限界
限界を破ってしまったことがある。中でも最たる経験を、今日は想い出していた。私は自分の限界を知り、少なくとも現時点の自分の限界はココなんだと、多種の入り混じった痛みとともに自覚した。
それがいかに長期戦になっても最後まで責任をもつだけの覚悟なしに、生半可な気持ちで限界に近づくのは、時としてとても危険なことで、とても不誠実なことになる。ということを、そのとき大いに学んだのだった。

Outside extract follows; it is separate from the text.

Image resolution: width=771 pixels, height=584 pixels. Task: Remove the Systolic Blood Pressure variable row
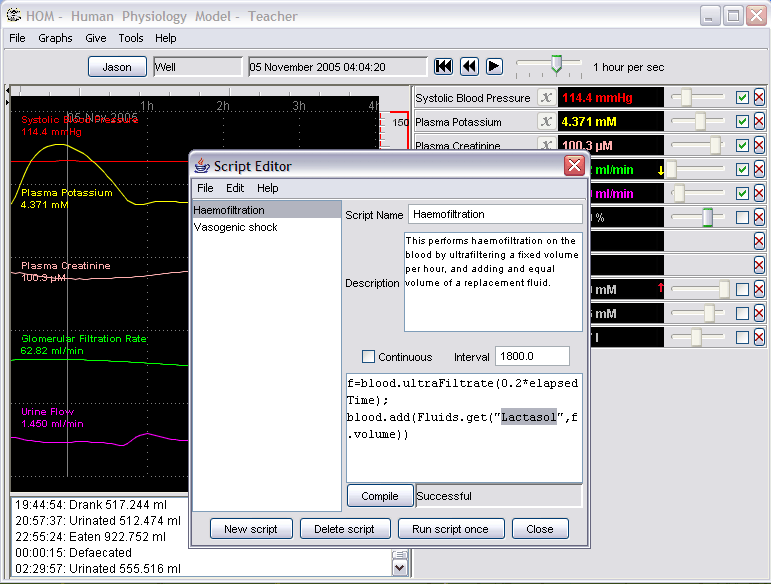point(759,98)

以来、必要以上に臆病な面もできた。多くの事柄は、スタート地点ではどれだけの覚悟が必要になるのかわからない。ゆえに、一度限界に達した経験をもってしまうと、あの極限に達する覚悟をもってして臨めないなら近づくなと様々な場面で無言の警告を受けるようになる。なんとなく気づいてはいたけど、はっきりした自覚ないまま、どこかで臆病なブレーキをかけ続けてきた。
今日は今までにない全体観をもってそれに向き合えた気がする。なんだかすーっと、救われた気がしたのだった。自分を縛り続けてきた緊張の糸が、少しゆるまったのか、少しほどけたのか、気分が楽になった。まだまだイメージは茫漠としたままだけれど、少しずつ治癒していくのかもしれない。
役割には範囲と限界をもつこと、そして自分の弱さや力の限界を心得ておくこともとても大事なことだ。限界を破ることでどんな誤りが起こりうるかも十分考えられていなければいけない。でも、限界の向かい側にある、可能性に向かう気持ちを失っちゃ先がない。限界と可能性、両方に重みを感じ、両方に向き合いながら、可能性に一歩を踏み出せる人でありたいと思う。